Even if you own your second residence and use it for professional reasons, it is impossible to deduct the rental value of this property. Indeed, the tax administration considers that you occupy this dwelling for personal purposes, even if it is necessary for work. Unlike rent paid for a leased property, the rental value does not represent a direct expense and cannot be included in your actual expenses.

Procedures for declaring a double residence

To declare a double residence, it is important to carefully fill out your tax return by specifying all actual expenses. You must provide a detailed justification of the costs incurred, as well as the professional reasons that led to occupying two residences.

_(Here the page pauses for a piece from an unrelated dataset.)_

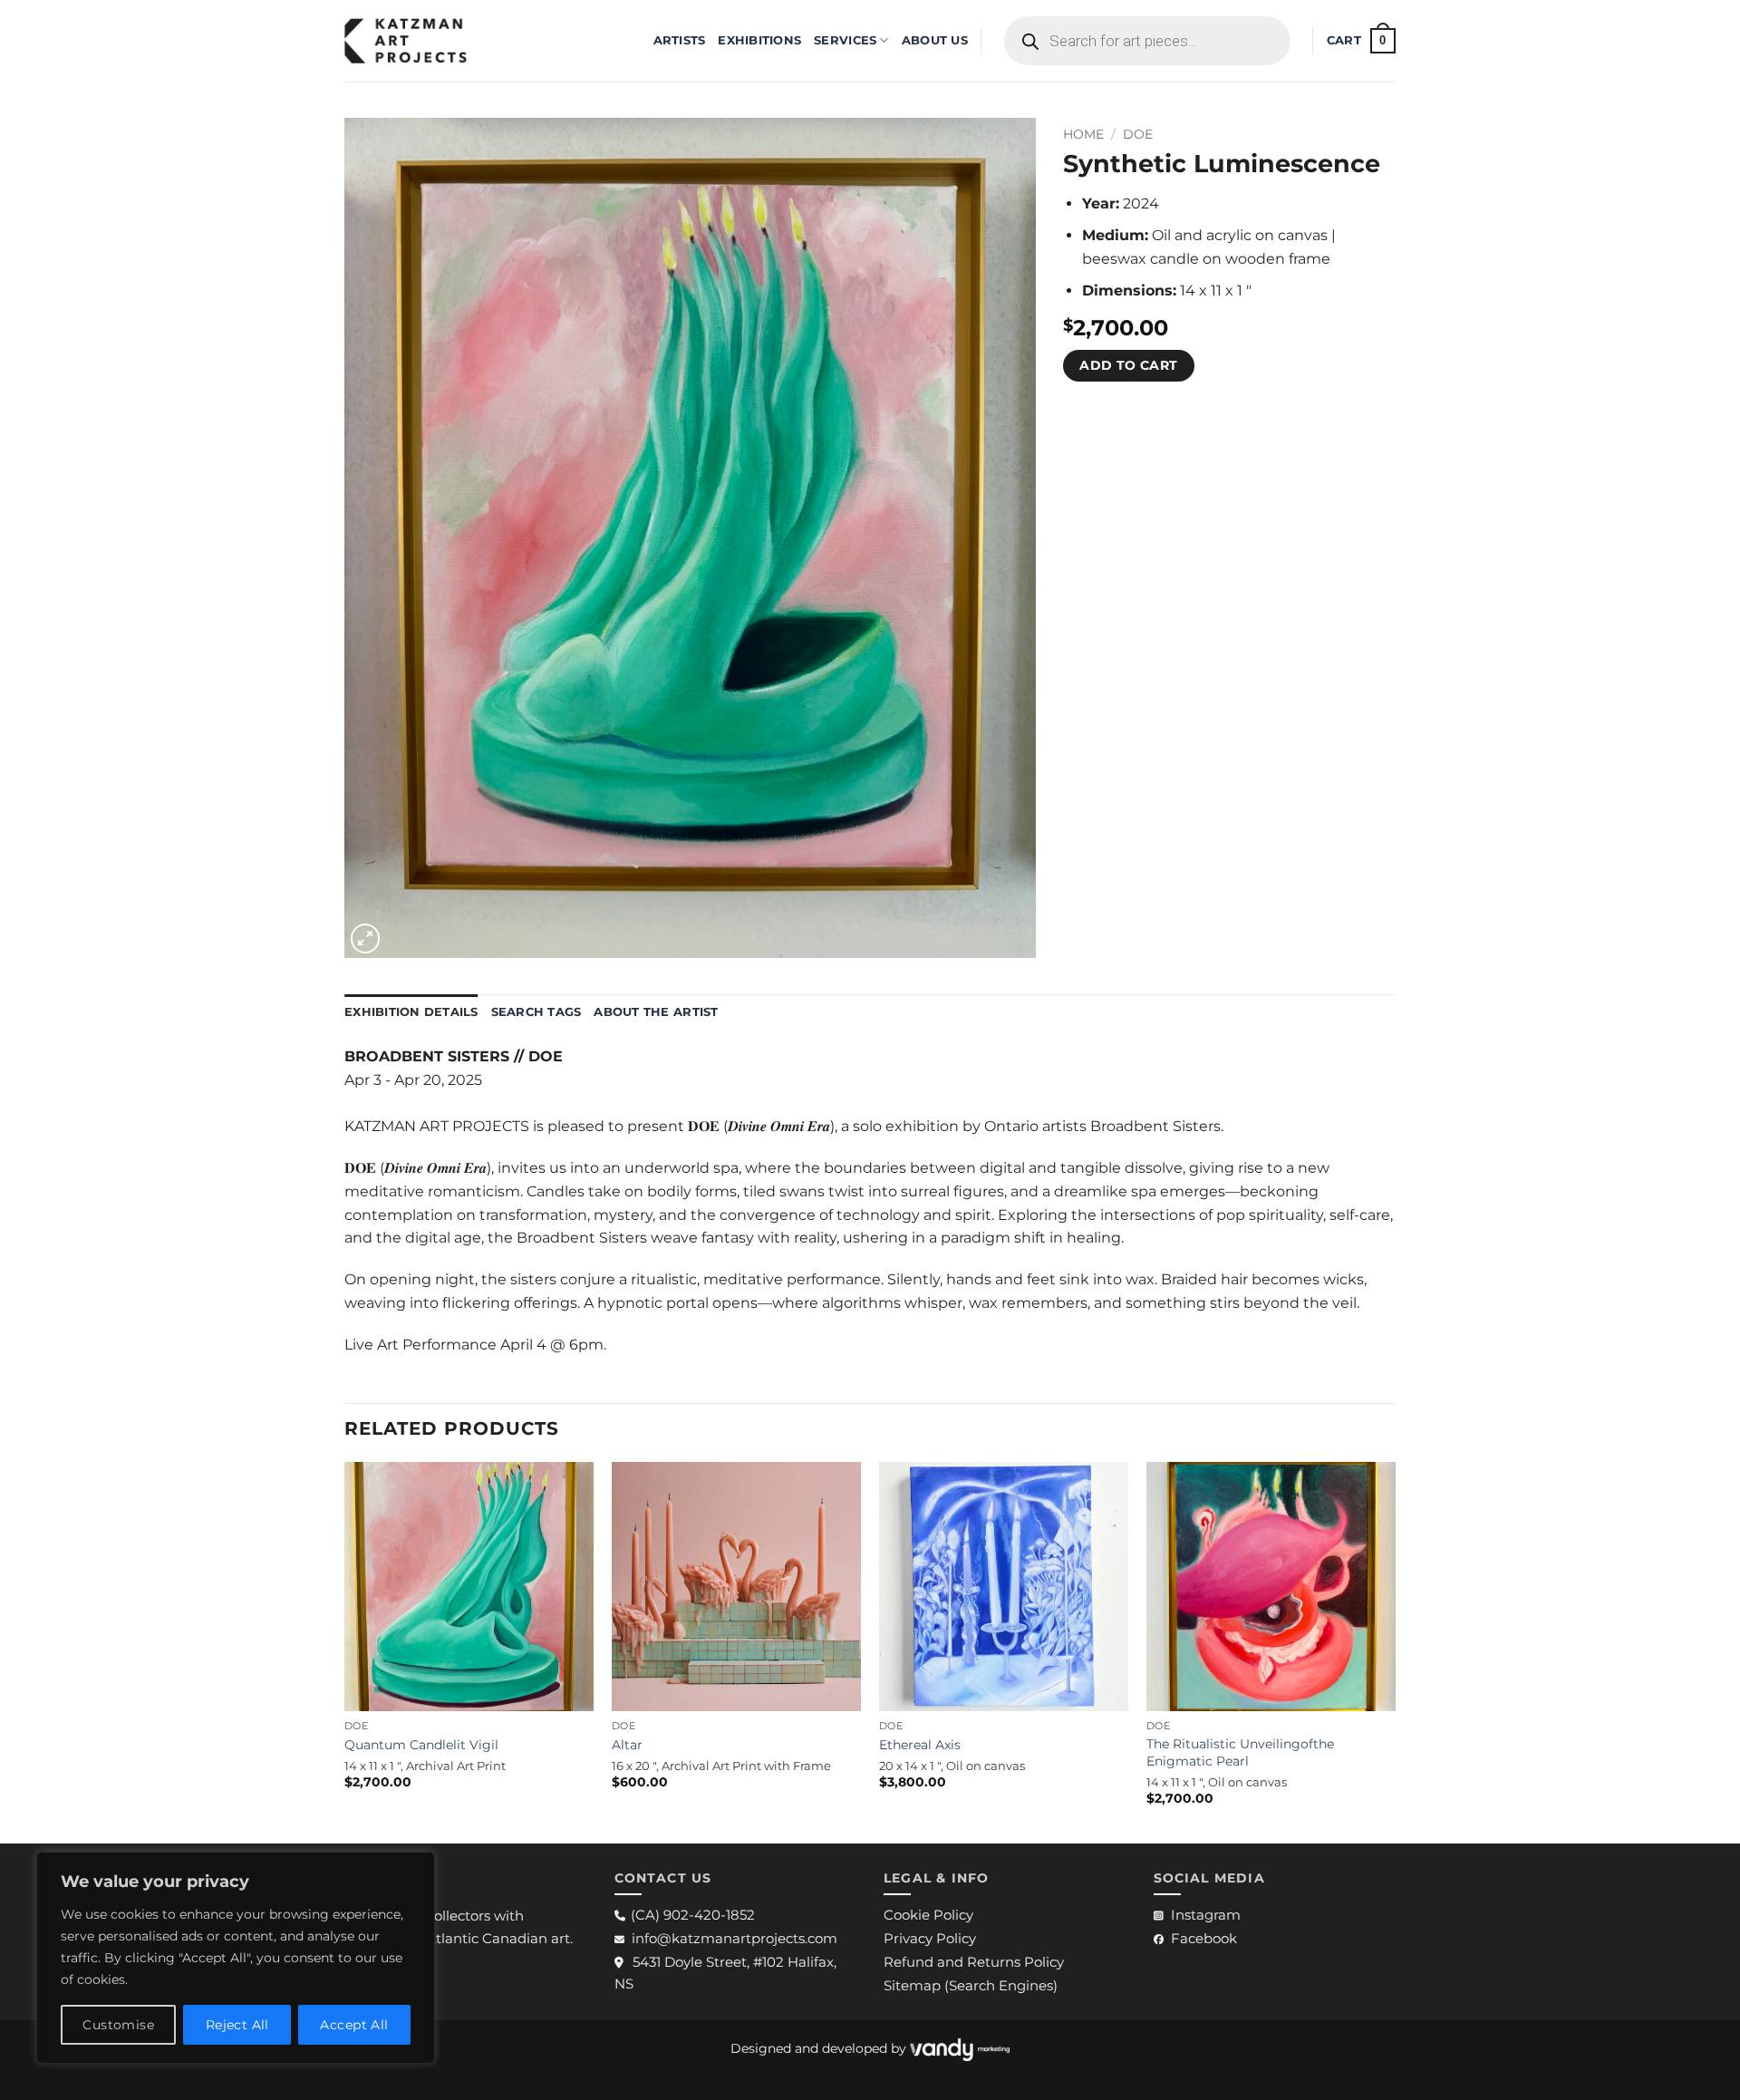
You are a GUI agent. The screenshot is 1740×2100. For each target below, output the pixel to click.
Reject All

Deductible and non-deductible expenses

Type of expense Deductible? Example
Rent of the second residence Yes Monthly rent of the second property
Charges (water, electricity, gas) Yes Electricity, water, gas bills
Travel expenses Yes Round-trip weekly between residences
Interest on loans (second residence) Yes Interest on the mortgage for the property
Internet subscription No Monthly internet fees (unless used exclusively for professional purposes)
Decoration and furnishing No Renovation works, furniture purchases
Rental value (if owner) No Assessment of the rental value of the second residence

Deductible travel expenses

Type of trip Conditions Deductible? Example
Personal mileage Weekly round-trip Yes Using your personal vehicle
Train tickets Public transport to reach home Yes Train tickets SNCF
Plane tickets Only if justified Yes If flying is more suitable than train
Toll fees If traveling by car Yes Highway tolls to reach your home

Supporting documents to keep

Type of document Example Retention period
Rent and charges invoices Monthly rent and utility bills 3 years
Transport tickets Train, bus, plane tickets 3 years
Mileage logs Trip calculations and travel logs 3 years
Proof of efforts to get closer Letters or emails justifying the démarches 3 years
Loan interest statements (second residence) Bank statements of interest payments 3 years

Distance criteria and eligibility conditions

Criteria Condition Explanation
Distance between the two residences Minimum 40 km The secondary residence must be more than 40 km from the primary residence or workplace
Professional obligation Yes The secondary residence must be necessary for professional reasons and not for personal convenience
Efforts to get closer Required efforts You must prove that you tried to bring your primary residence closer to your workplace without success

Maximum expenses per fee type

Type of expense Maximum deductible amount Remarks
Restaurant meals €4.90 per meal on average If you cannot cook in the secondary residence
Mileage Official rate based on the vehicle Based on taxable power and mileage
Weekly travel expenses 1 round-trip per week Maximum 1 round-trip between primary and secondary residence

Conclusion

Declaring a double residence can help to reduce your taxes, but it requires a good understanding of the criteria and deductible expenses. By following the necessary steps, you can optimize your tax situation while remaining compliant with legislation.